User:Melissa Novy/Notebook/CHEM-572/2013/01/30

Objectives

• Make 6 sets of 50-mL LB media.
• Make 500 mL agar solution.
• Autoclave LB media and agar solution.
• Make 20 agar plates.
• Filter and dry LMT-95Ag, made on 2013/01/29.

LB Media

• Protocol
  1. Obtain 6 clean, dry 250-mL Erlenmeyer flasks.
  2. Place 1.25 g of LB medium, obtained from Teknova, into each flask.
  3. Fill each flask with 50 mL deionized H₂O.
  4. Cap each flask with aluminum foil and swirl until the LB dissolves.
  5. Autoclave the flasks according to the AU Biomaterials Design Lab protocol.

• Note that the protocol was adapted from the OpenWetWare protocol.
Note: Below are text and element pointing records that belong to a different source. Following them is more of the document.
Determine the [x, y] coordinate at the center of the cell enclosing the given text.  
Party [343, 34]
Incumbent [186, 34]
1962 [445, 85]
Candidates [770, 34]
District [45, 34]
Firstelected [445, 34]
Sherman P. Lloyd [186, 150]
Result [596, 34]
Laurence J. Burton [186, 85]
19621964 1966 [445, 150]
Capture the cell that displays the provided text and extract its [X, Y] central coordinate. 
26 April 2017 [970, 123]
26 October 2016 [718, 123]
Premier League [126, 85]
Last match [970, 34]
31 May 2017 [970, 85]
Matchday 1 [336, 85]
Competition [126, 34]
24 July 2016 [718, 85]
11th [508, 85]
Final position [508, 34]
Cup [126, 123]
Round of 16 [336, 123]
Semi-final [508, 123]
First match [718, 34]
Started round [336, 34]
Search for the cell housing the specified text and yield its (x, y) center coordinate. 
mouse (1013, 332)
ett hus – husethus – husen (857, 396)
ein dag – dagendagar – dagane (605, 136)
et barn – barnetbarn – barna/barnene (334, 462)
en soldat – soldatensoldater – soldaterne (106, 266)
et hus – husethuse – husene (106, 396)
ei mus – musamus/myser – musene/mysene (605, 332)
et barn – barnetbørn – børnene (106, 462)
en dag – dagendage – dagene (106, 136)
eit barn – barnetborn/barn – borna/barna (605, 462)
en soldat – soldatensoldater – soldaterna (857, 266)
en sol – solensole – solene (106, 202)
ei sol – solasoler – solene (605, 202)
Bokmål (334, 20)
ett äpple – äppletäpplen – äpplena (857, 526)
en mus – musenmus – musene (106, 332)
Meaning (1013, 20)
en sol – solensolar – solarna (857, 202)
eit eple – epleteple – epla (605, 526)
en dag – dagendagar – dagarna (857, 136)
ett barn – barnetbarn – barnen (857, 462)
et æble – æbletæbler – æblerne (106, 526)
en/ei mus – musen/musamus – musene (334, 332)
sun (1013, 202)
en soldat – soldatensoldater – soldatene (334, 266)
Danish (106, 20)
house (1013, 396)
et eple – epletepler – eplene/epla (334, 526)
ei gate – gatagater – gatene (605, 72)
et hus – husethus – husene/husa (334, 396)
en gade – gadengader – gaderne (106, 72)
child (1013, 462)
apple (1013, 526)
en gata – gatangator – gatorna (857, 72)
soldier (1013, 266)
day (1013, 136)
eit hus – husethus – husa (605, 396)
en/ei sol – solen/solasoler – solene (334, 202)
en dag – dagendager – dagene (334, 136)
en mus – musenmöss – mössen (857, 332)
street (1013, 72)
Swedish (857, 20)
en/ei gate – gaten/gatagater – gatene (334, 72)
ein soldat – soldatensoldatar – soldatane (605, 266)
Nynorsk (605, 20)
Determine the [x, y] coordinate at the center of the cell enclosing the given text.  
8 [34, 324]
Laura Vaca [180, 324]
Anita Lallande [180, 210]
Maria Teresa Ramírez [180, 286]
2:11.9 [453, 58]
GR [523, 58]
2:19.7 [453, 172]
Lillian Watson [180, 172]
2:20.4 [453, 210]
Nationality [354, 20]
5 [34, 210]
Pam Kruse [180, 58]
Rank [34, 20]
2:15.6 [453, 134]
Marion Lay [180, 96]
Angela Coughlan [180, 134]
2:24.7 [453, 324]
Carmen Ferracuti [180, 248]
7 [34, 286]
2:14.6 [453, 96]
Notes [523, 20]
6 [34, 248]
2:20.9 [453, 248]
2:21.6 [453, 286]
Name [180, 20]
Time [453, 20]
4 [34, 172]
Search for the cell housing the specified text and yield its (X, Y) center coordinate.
Agar Solution and Agar Plates

• Protocol
  1. Obtain a clean, dry 1000-mL Erlenmeyer flask.
  2. Place 12.5 g of LB medium, obtained from Teknova, into the flask.
  3. Fill the flask with 500 mL deionized H₂O.
  4. Swirl the flask to dissolve the LB, then add 7.5 g Trypticase Soy Agar, obtained from Aldrich.
  5. Cap the flask with aluminum foil and autoclave according to the AU Biomaterials Design Lab protocol.
  6. Obtain 20 sterile 10-cm Petri dishes.
  7. Fill each Petri dish with 25 mL of autoclaved agar solution.

Filter and Dry LMT-95Ag

• LMT-95Ag was covered with aluminum foil and left to stir for 24 h. It was then filtered with Whatman 41 filter paper and a clean, dry filter flask and funnel. It was washed with 10 mL of (50:50) H₂O-EtOH.
• LMT-95Ag was then scraped from the filter paper with a spatula and placed in an aluminum dish loosely capped with foil in an 80°C oven to dry overnight.
• The filtrate was reserved for further testing for sodium.

• Observations
  • LMT-95Ag turned from opaque white in color to opaque dark gray. This indicates possible oxidation of Ag.
  • The filtrate was clear and colorless, but became transparent red-gray in color after about 30 min. The filtrate was subsequently covered in foil.